Suddenly, while she was trying to read the darkness and depth in his eyes, Smith let her hands go. He backed away from her so quickly she almost fell forward. He smoothed his perfect hair as she caught herself. He put his hands back in his pockets and slowly walked away. His back belied his casual pose with a stretch of tension between his shoulders that seemed ready to part the seams of his shirt.
No, Mark Smith wasn’t disconnected at all.
Chapter Seven
The day of the Gala was foggy and dark, weak afternoon light from the sun muted by mist and November. Maddy prepared for the event trying not to read into why her hair, makeup and nails should matter more than usual. She knew why she normally liked to be polished and put together. It soothed her. It made her feel composed after years of feeling ramshackle on the inside. When she’d left home after her mother’s death, she’d had to struggle and scrape. Structure and order, even in her personal appearance, helped keep her feeling steady enough to survive.
For the Gala, she took extra time to create smoky evening eyes with liner and shadow and lush long lashes. She carefully applied coordinating polish to her nails. She curled and pinned her hair up high with careful tendrils falling down around her cheeks and neck. She pulled delicate lace underthings in pale lavender over her skin.
Then she stepped into a silk chiffon dress in a slightly darker shade of lavender. The bodice was sleeveless and cut to a deep V. She was acutely conscious of the exotic sweep of the dress over sheer stocking-covered legs unaccustomed to long dresses.
The trip to Boston for the dress had been a capitulation to a feminine impulse she probably should have recognized and resisted. It had been accomplished in a daze as a to-do item on a list without really acknowledging why she had shopped for something special and new. That Smith had noted her trip bothered her because
she’d barely noted it herself at all.
Maddy slid her feet into the heels that would give her several added inches in height and still only bring her to Constantine’s shoulders. He would be there. Would he ask her to dance? Would she say yes if he did?

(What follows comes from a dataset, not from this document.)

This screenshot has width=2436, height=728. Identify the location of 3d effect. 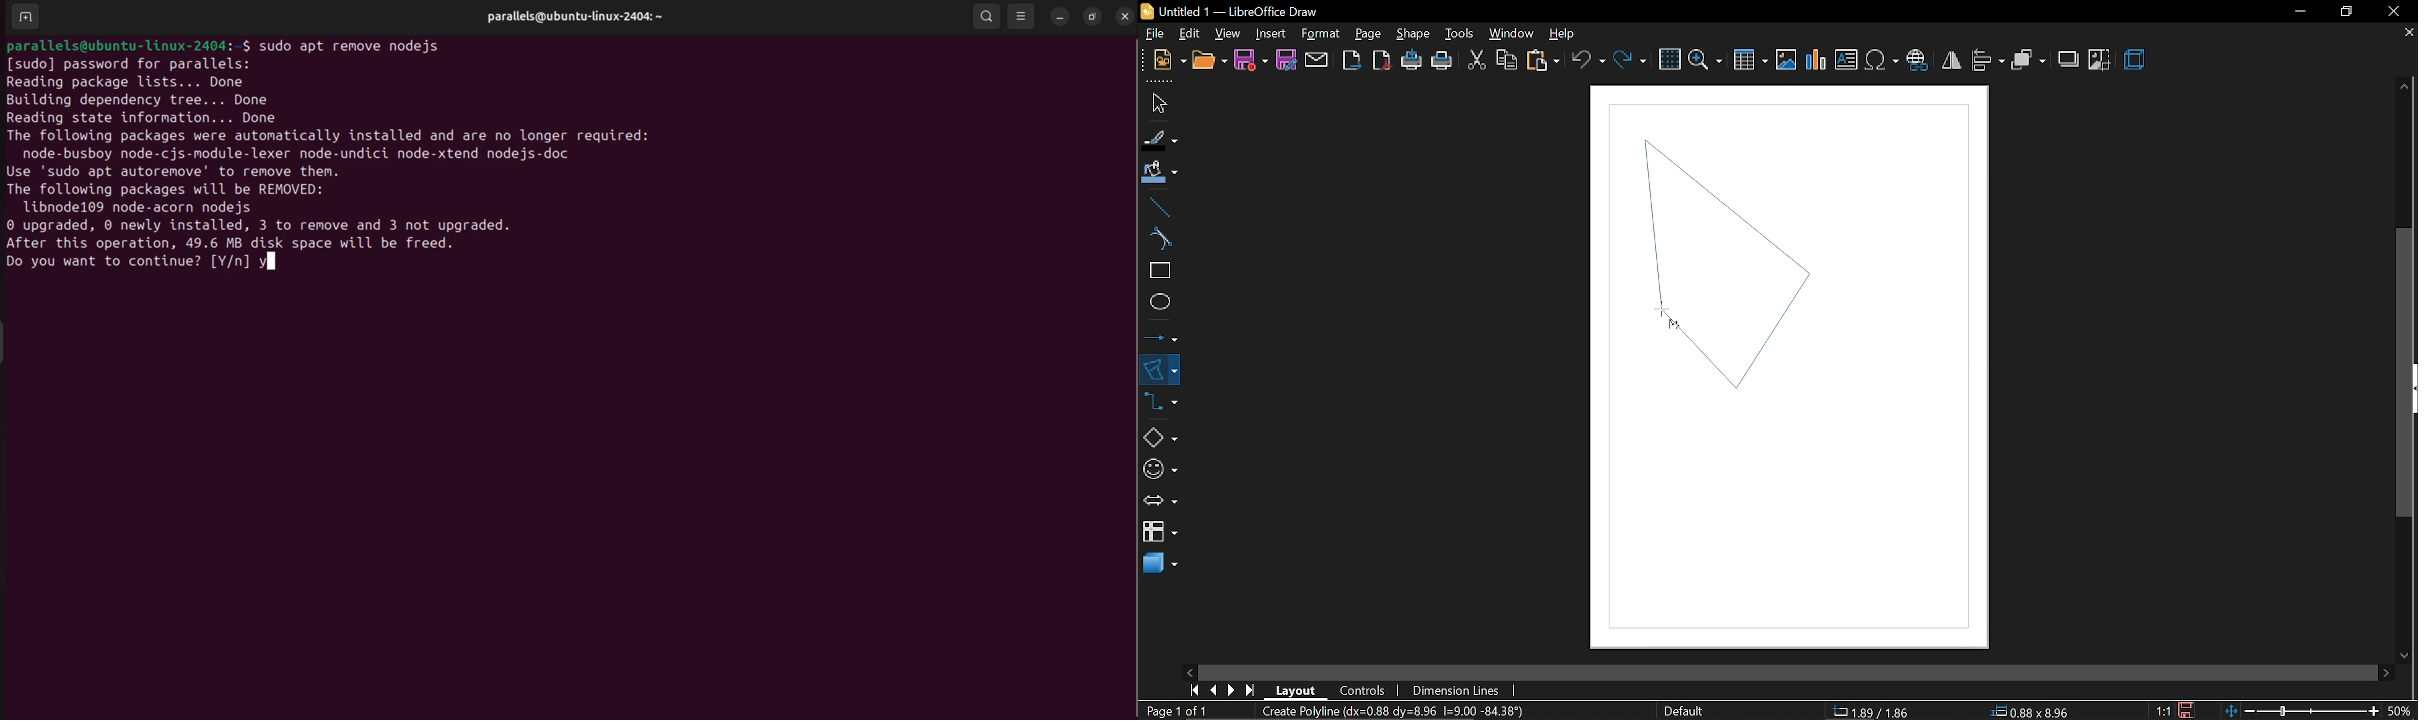
(2135, 60).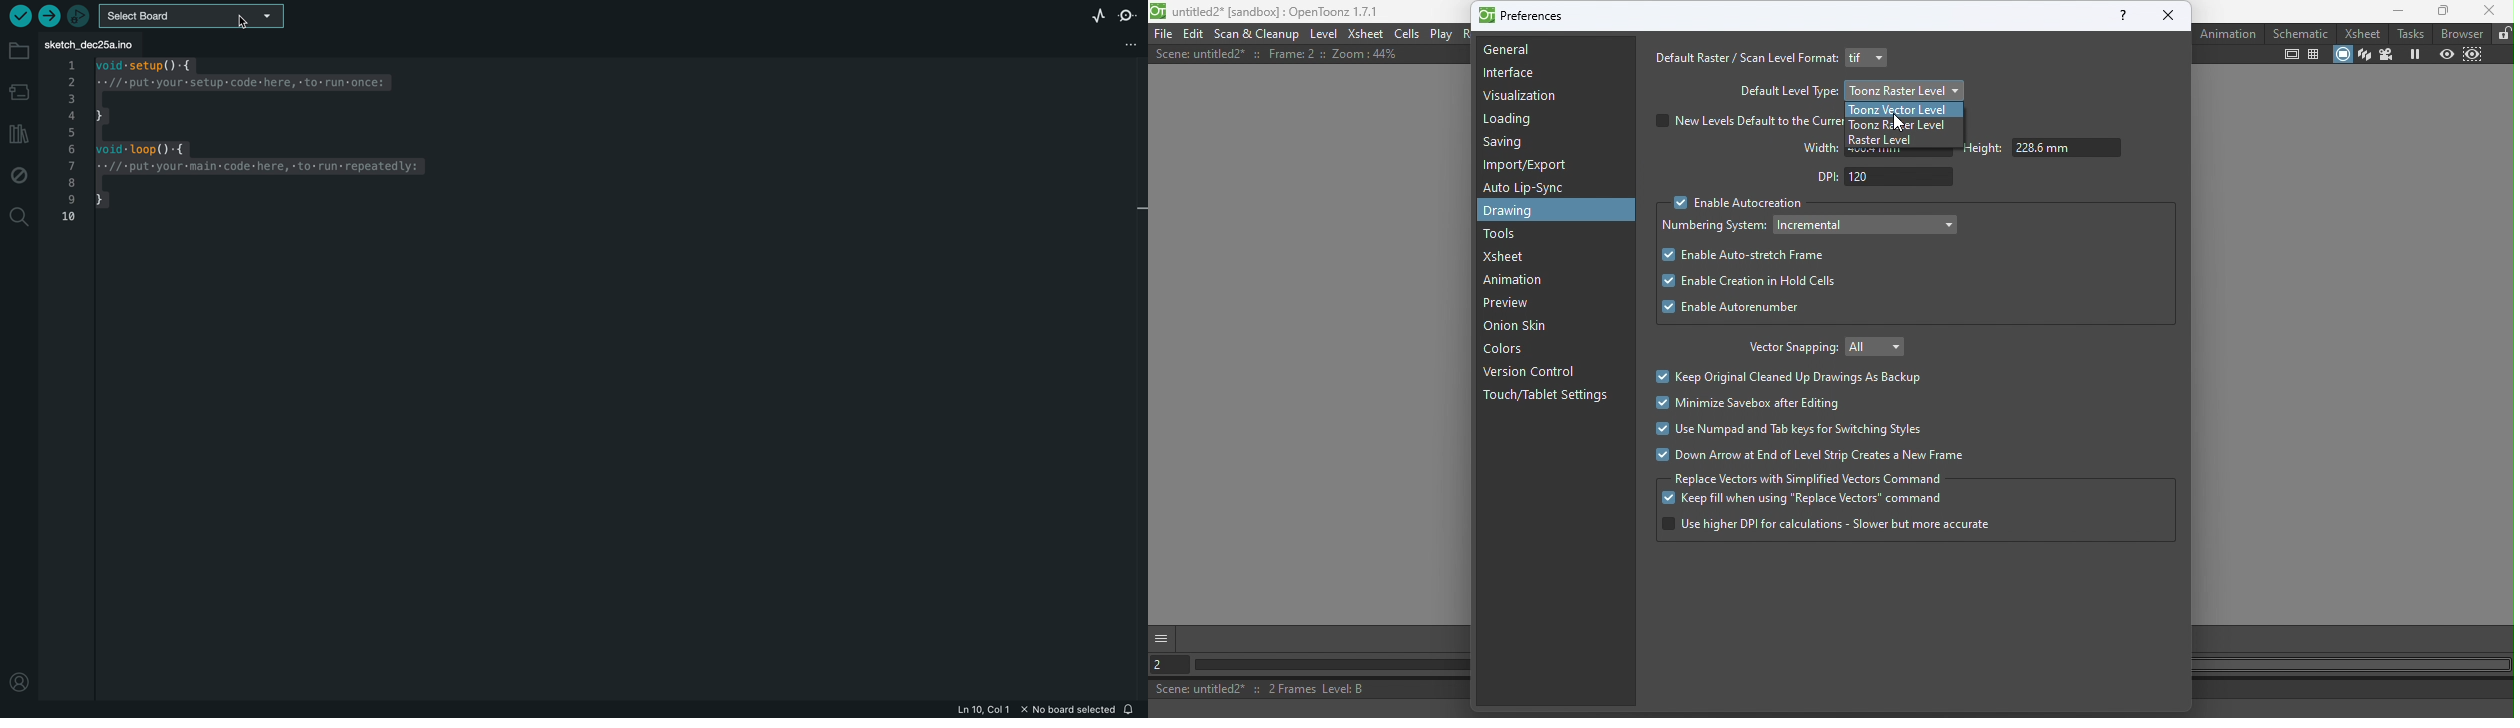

The flush of heat in her cheeks gave her a reply.
She hadn’t bought the dress for Amelia Glass or Mrs. Jesham. Or Samuel Creed and his new wife Trinity Chadwick.
She’d avoided the vanity mirror on the dressing table in her room since she’d found the second bouquet of forget-me-nots. The second…or the first exhumed from its crumbled grave in the drawer and somehow made whole again?

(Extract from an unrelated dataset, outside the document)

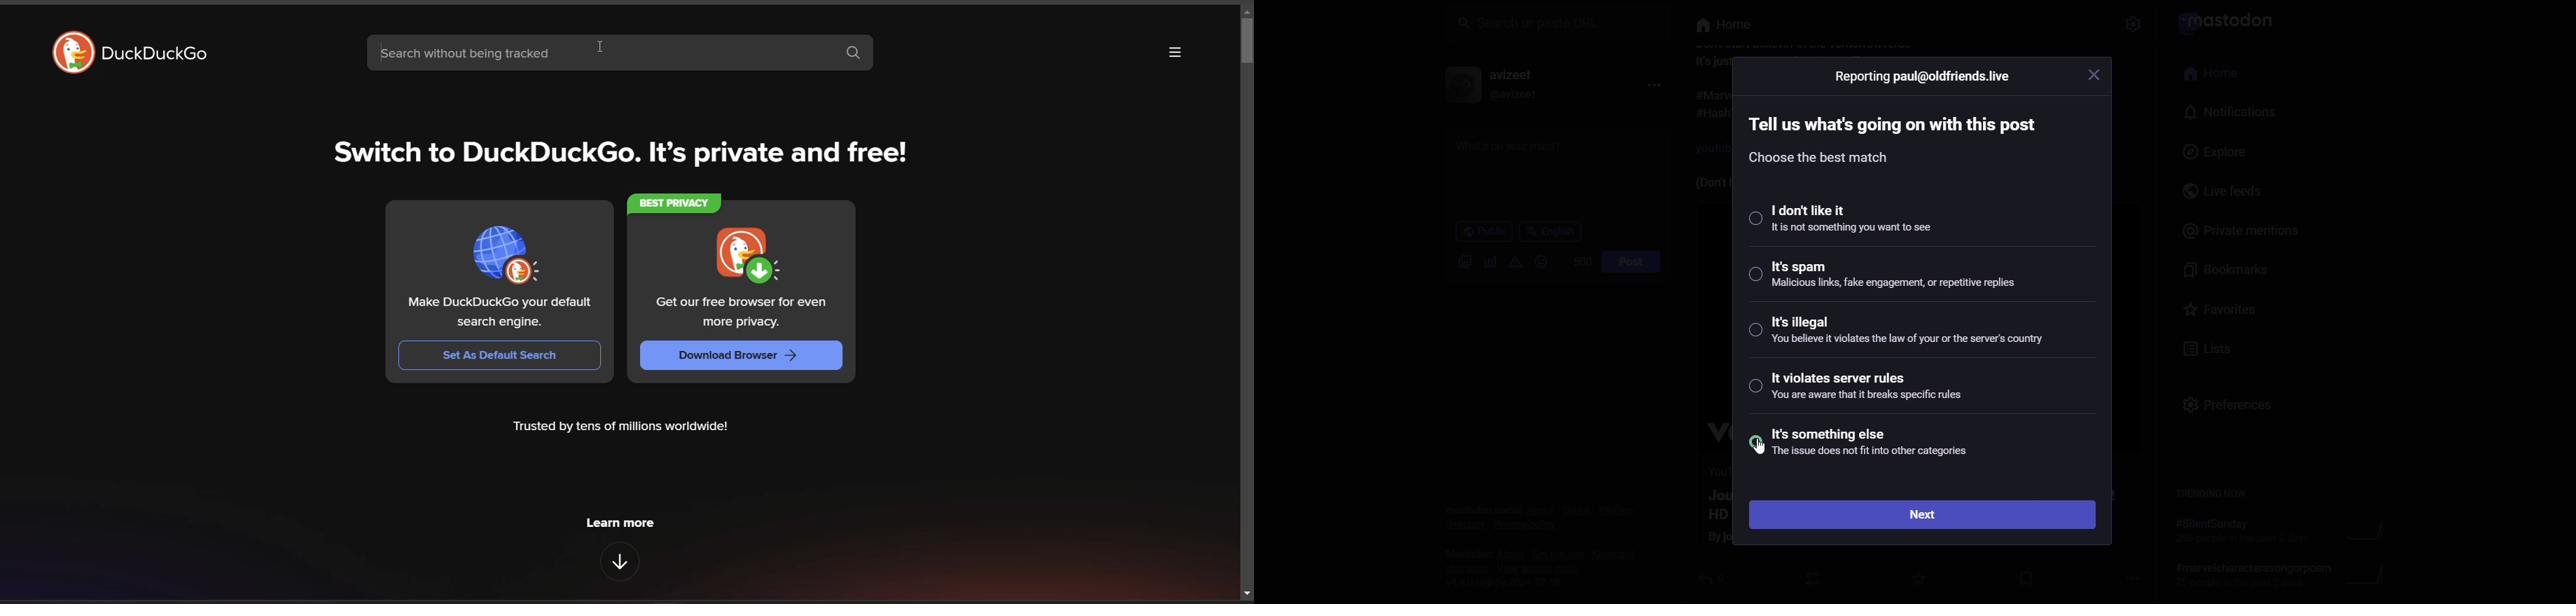  What do you see at coordinates (2098, 78) in the screenshot?
I see `close` at bounding box center [2098, 78].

But because of all her special preparations for the Gala, she couldn’t resist a sideways glance at her reflection when she went to the armoire to fetch a warm pashmina shawl. The glance caused her steps to falter.
The bouquet was back again.
Tucked into the mirror’s frame as if she’d never plucked it free.
Maddy needed more than a shawl against the arctic blast of disbelief that chilled her to the bone.
She didn’t step over to the table. She didn’t open the drawer to peer inside. She was both afraid she’d find it empty and afraid she wouldn’t. Most of all, she was afraid to pull the dried forget-me-nots free and place them in the drawer for a third time.
She didn’t want to go near them. She didn’t want to approach the wavy antique glass.
Maddy backed out of the room instead. She would check all the doors and windows. She’d be sure they were locked tight. It was the only practical course of action. The only logical explanation for the flowers was an intruder. She wouldn’t allow any other possibility for the reappearance of the bouquet against the glass again and again and again.
When the doorbell sounded after she’d made her rounds to check all the windows and doors, Maddy picked up her bag and went to answer it. Instead of the man she’d almost expected, the sad-eyed deputy was there. Even though she was disappointed that Constantine hadn’t come himself, she was glad it was Tom and not the other, emptier deputy who had made her so uncomfortable.